ボイトレTips #013 ♪ 声をアテる魔法の濁点

なんだか上手く歌えない楽曲ってありますよね、そんなときは歌詞をすべて Nei(ネィ)に置き換えて歌うと音圧やピッチが安定してとても歌いやすくなります。さて、全く同じメロディなのに Nei だと歌い易く、歌詞だと歌い難くなってしまうのは何故でしょう。それは Nei で歌うと声帯がしっかり閉じるのに対して、歌詞で歌った時は声帯の閉じ方が甘くなってしまうからなんですね。そこでこの問題を解決するための効果的なテクニックをひとつ。

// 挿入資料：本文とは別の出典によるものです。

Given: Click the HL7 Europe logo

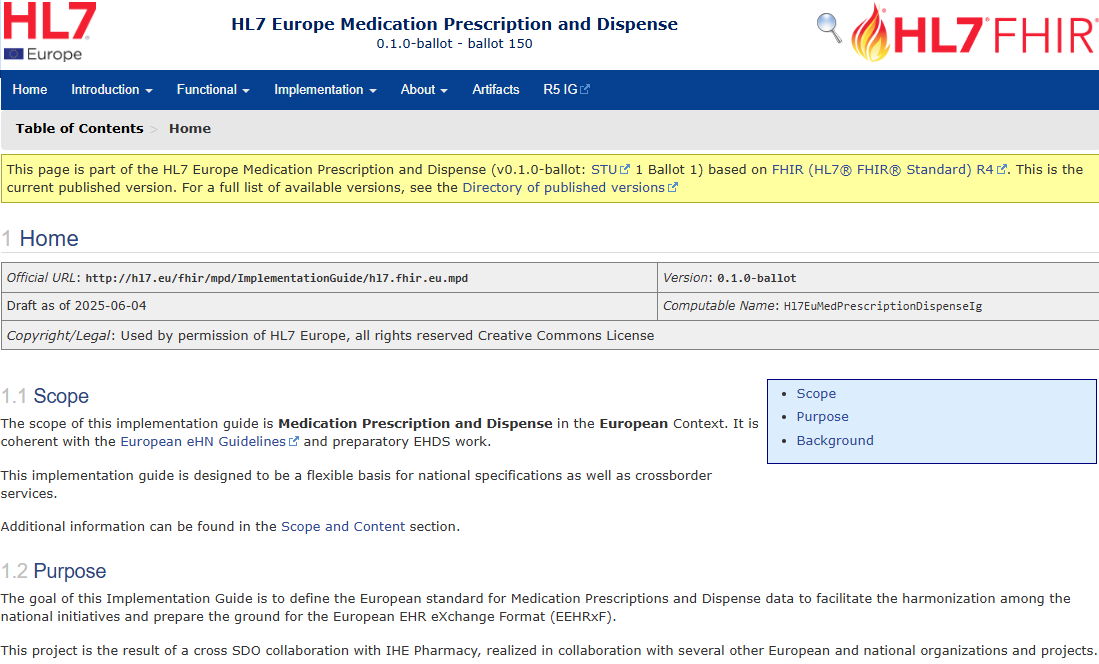Looking at the screenshot, I should 50,32.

歌詞の母音に濁点をつけるイメージで言葉を発音して歌ってみましょう。たとえば「あなた〜♪」という歌詞なら「あ”なた〜♪」、「きみが〜♪」ならば「き」の母音は「い」だから「き(い”)みが〜♪」というように歌うと Nei に近い感じで声が出て歌いやすくなります。つまり濁点をつけることで声帯がしっかり閉じるわけです。声帯をしっかり閉じて発声すると息漏れがなくなり、声帯を閉じるための力が不要になります。その結果、喉に力がかからなくなるので声帯の振動が豊かになります。この理想的な発声が「声をアテる」ということです。アテて歌い始めたらそのフレーズが終わるまで(次のブレスまでの間)横隔膜をサポートして声帯を緩めずに歌うことで安定したボーカルになります。この横隔膜のサポート感覚が俗にいう「お腹に力を入れて歌う」や「腹から声を出す」ということなんですが、これについては既出の「ボイトレTips # 009 ♪ 横隔膜の動作について」をご覧くださいませ。さあ、みなさんも歌いなれた曲で「濁点の魔法」を実践してみましょう。でも、やり過ぎると訛った感じになってしまうので、何事も程よい加減が大事です。